[Stored data entries]

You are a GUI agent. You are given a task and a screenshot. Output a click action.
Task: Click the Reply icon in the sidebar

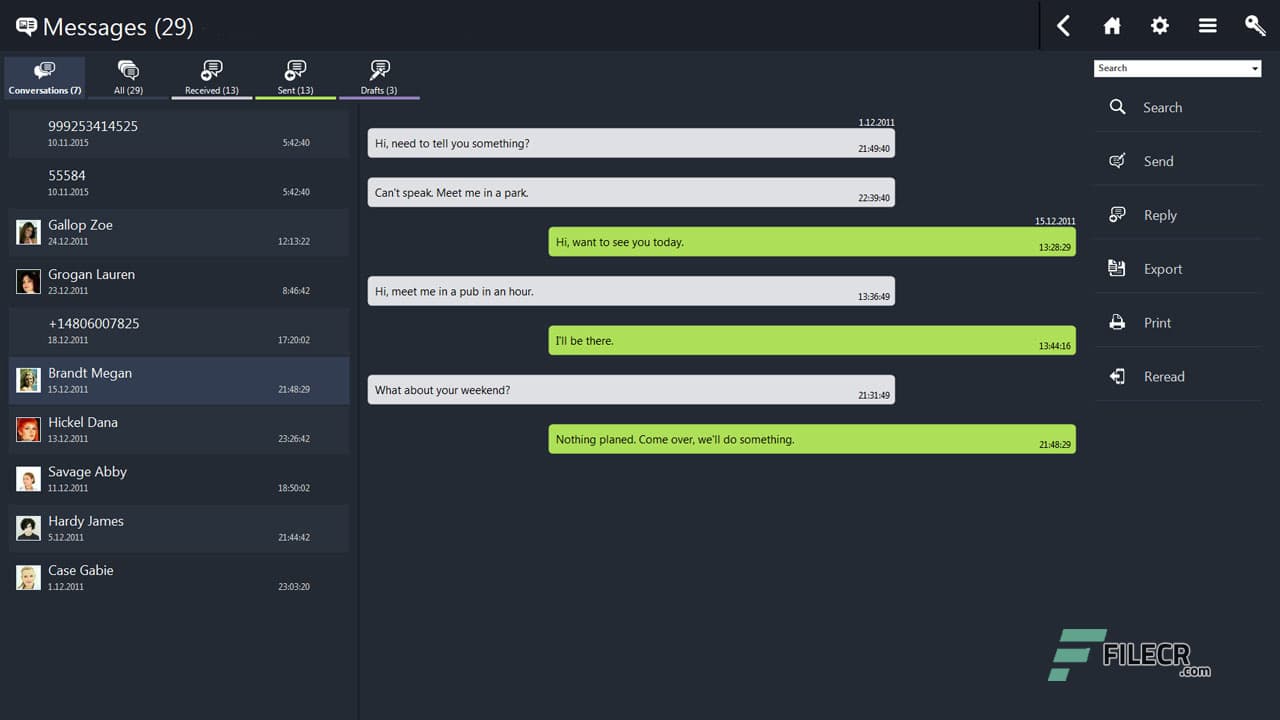[1118, 214]
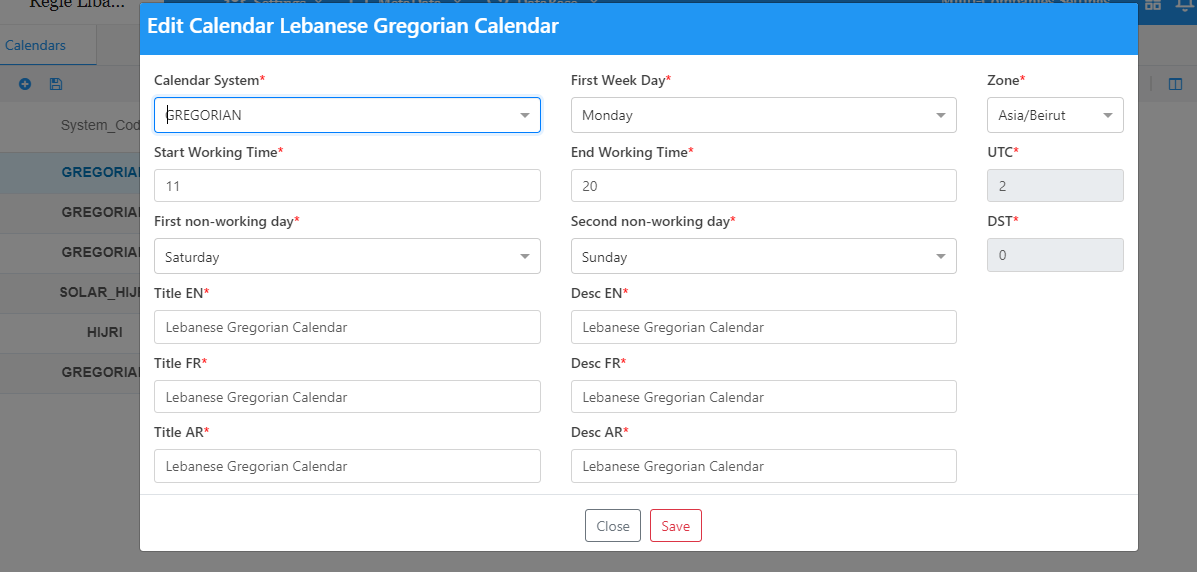The width and height of the screenshot is (1197, 572).
Task: Switch to the Calendars tab
Action: coord(36,45)
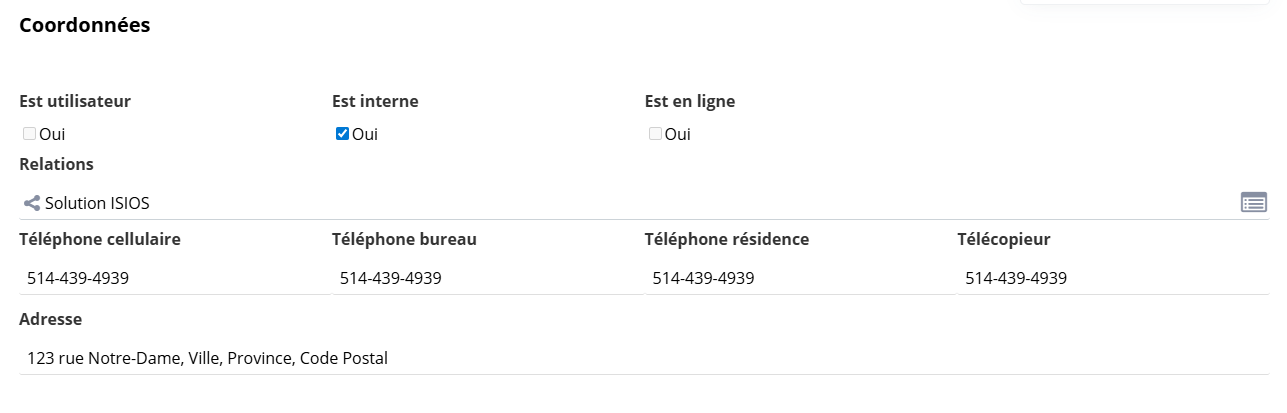1287x413 pixels.
Task: Click the Est en ligne label
Action: click(x=690, y=101)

WORK TO COMPLETE:
Could you restate all of the data above word for word and skip every picture?

EXERCISE RESULT:
You are a GUI agent. You are given a task and a screenshot. Output a click action.
Task: Click the Reply icon in the sidebar

[1118, 214]
The width and height of the screenshot is (1197, 572).
Task: Switch to the Calendars tab
Action: coord(36,45)
1287x413 pixels.
Task: Click the Est en ligne label
Action: click(x=690, y=101)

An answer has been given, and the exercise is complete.